▸ Problem to solve
Pick out and copy every line of the material below that contains the word "computer". Case counts, so a capitalized form does not match.

▸ Record set
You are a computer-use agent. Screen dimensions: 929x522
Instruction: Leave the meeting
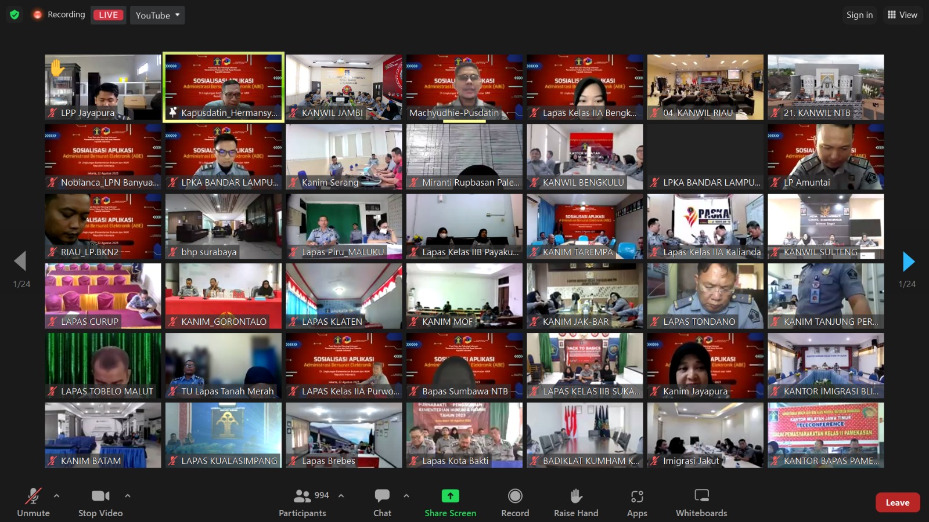pyautogui.click(x=897, y=503)
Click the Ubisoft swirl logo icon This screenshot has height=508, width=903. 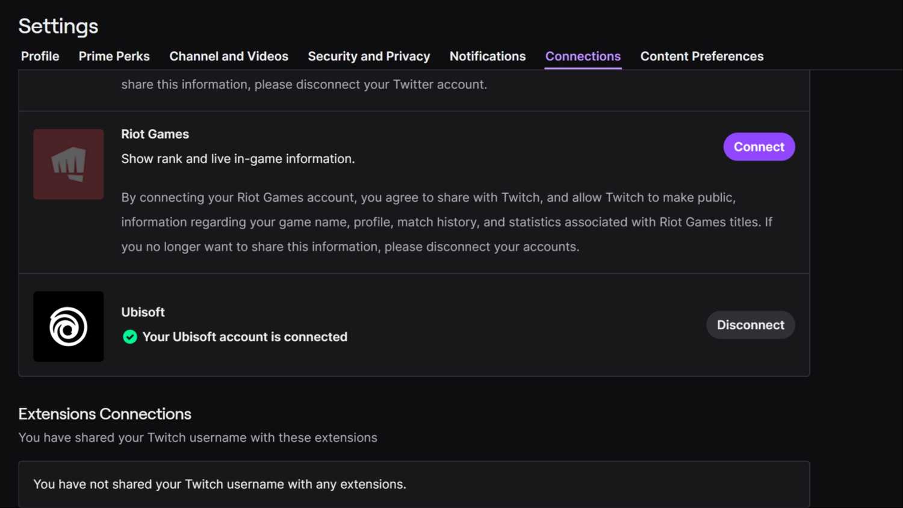(x=68, y=326)

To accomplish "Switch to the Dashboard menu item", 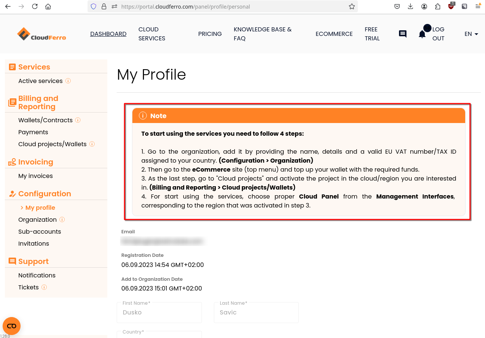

▸ Worked answer
You are a computer-use agent. Screen dimensions: 929x522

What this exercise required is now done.